# MK5 Gti Every fuse I use my Amp wont turn off when the car is off!!



## bOOst_BoY02 (Apr 4, 2004)

Hi guys. I just recently put a new sub and amp in my car and for some reason, every single fuse that i use for the remote wire, the amp stays on when the car is off. What fuse can I use? Ive tried the cigarette lighter, the rear outlet, the fans, the feul pump, pretty much all of them. Which one can I use? and if i cant use any of them...What can i use?


----------



## kroutbrner (Nov 2, 2009)

You need to hook the remote wire up to something that has 12V when the ignition is on and has no power when the ignition is off. 

Do you have a test light? If not, get one and check wires or conections behind the head unit for 12V when ignition is on ans no power when ignition is off. If you have an aftermarket head unit, the remote turn on for an amplifier is usualy the blue wire or a blue/white wire. It may be labled antena, remote or amp. If you have a factory head unit then you will have to go through the wires until you find the right one. More then likely there is one behind the head unit that sends 12V to turn the head unit on/off and you can tap into that one.

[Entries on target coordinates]
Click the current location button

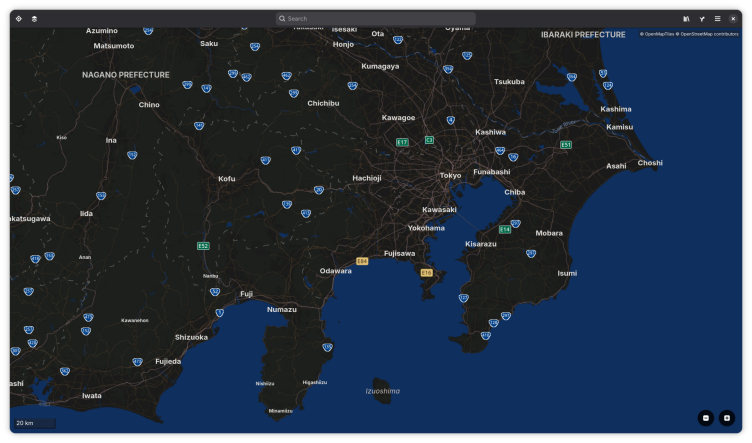(19, 18)
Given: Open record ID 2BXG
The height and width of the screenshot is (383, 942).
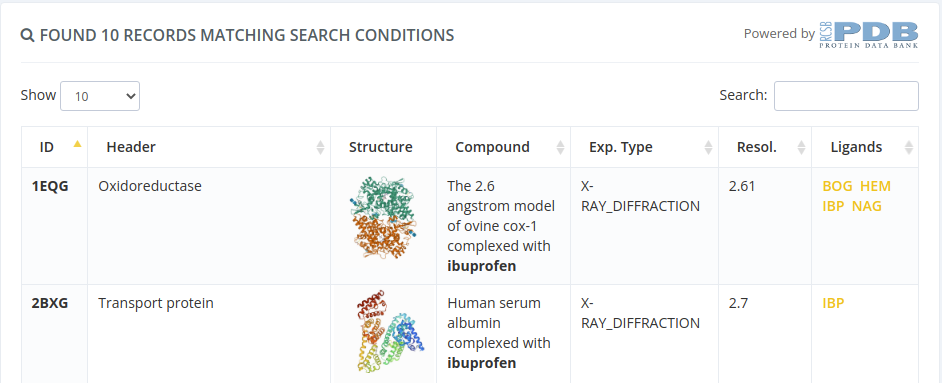Looking at the screenshot, I should (50, 303).
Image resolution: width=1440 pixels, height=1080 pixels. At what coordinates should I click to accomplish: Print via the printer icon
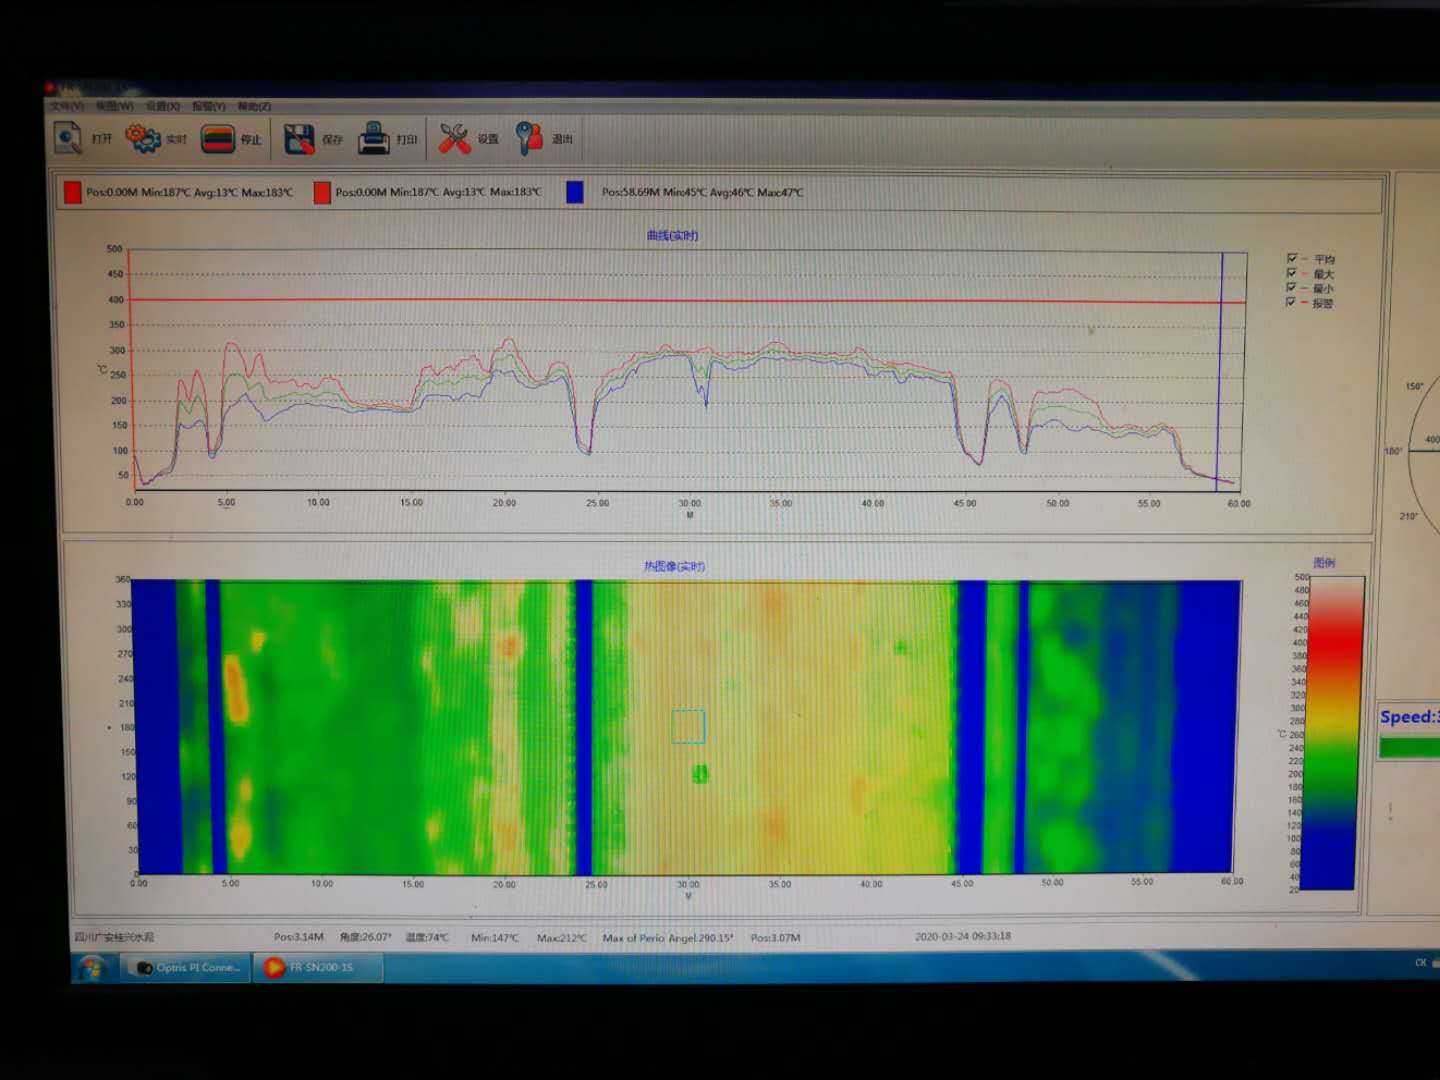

REQUEST 1:
According to the forum thread, what color is the remote turn-on wire for an amplifier usually on an aftermarket head unit?
REQUEST 2:
Translate this sentence from the forum thread into Spanish: "You need to hook the remote wire up to something that has 12V when the ignition is on and has no power when the ignition is off."
REQUEST 3:
Retype the part of the forum thread that opens with the words containing "# MK5 Gti Every" and closes with "(Nov 2, 2009)".
The records are separate material and are unrelated to the forum thread.

WRITTEN RESPONSE 1:
It is usually the blue wire or a blue/white wire.

WRITTEN RESPONSE 2:
Necesitas conectar el cable remoto a algo que tenga 12 V cuando el encendido está activado y que no tenga corriente cuando el encendido está apagado.

WRITTEN RESPONSE 3:
# MK5 Gti Every fuse I use my Amp wont turn off when the car is off!!



## bOOst_BoY02 (Apr 4, 2004)

Hi guys. I just recently put a new sub and amp in my car and for some reason, every single fuse that i use for the remote wire, the amp stays on when the car is off. What fuse can I use? Ive tried the cigarette lighter, the rear outlet, the fans, the feul pump, pretty much all of them. Which one can I use? and if i cant use any of them...What can i use?


----------



## kroutbrner (Nov 2, 2009)